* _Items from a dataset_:
# # # #
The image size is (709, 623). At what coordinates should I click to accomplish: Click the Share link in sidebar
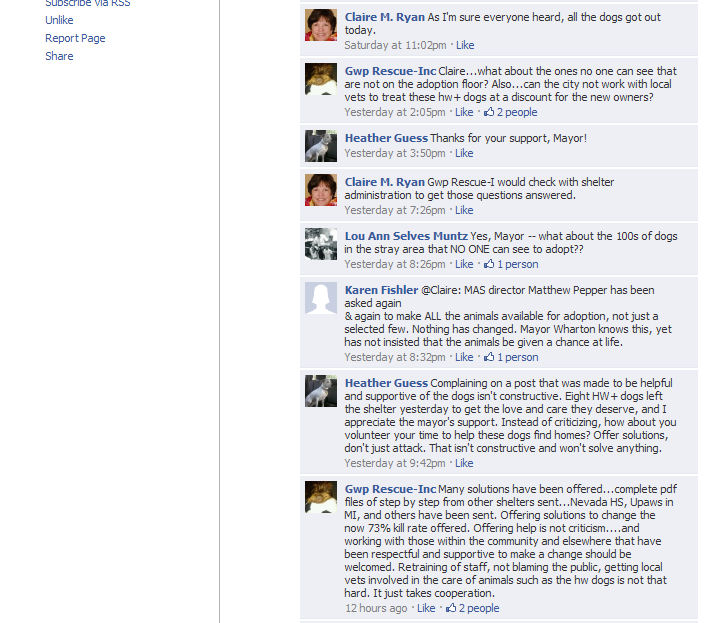tap(59, 56)
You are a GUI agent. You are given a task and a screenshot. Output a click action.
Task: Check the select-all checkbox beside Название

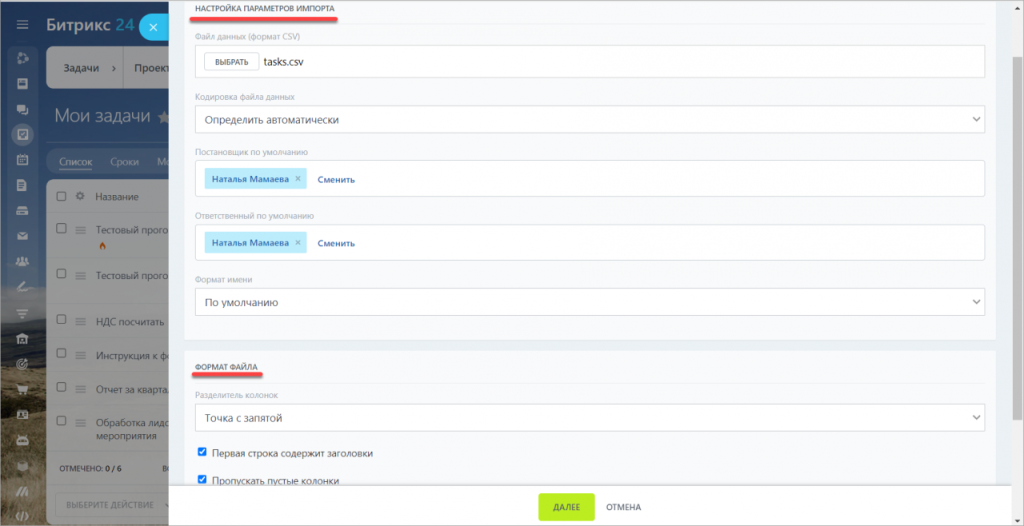tap(62, 196)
# # # #
Copy all of the data above verbatim, line for line. Omit the pictures from your copy.

The image size is (709, 623). At what coordinates should I click to accomplish: Click the Share link in sidebar
tap(59, 56)
You are a GUI agent. You are given a task and a screenshot. Output a click action.
Task: Check the select-all checkbox beside Название

tap(62, 196)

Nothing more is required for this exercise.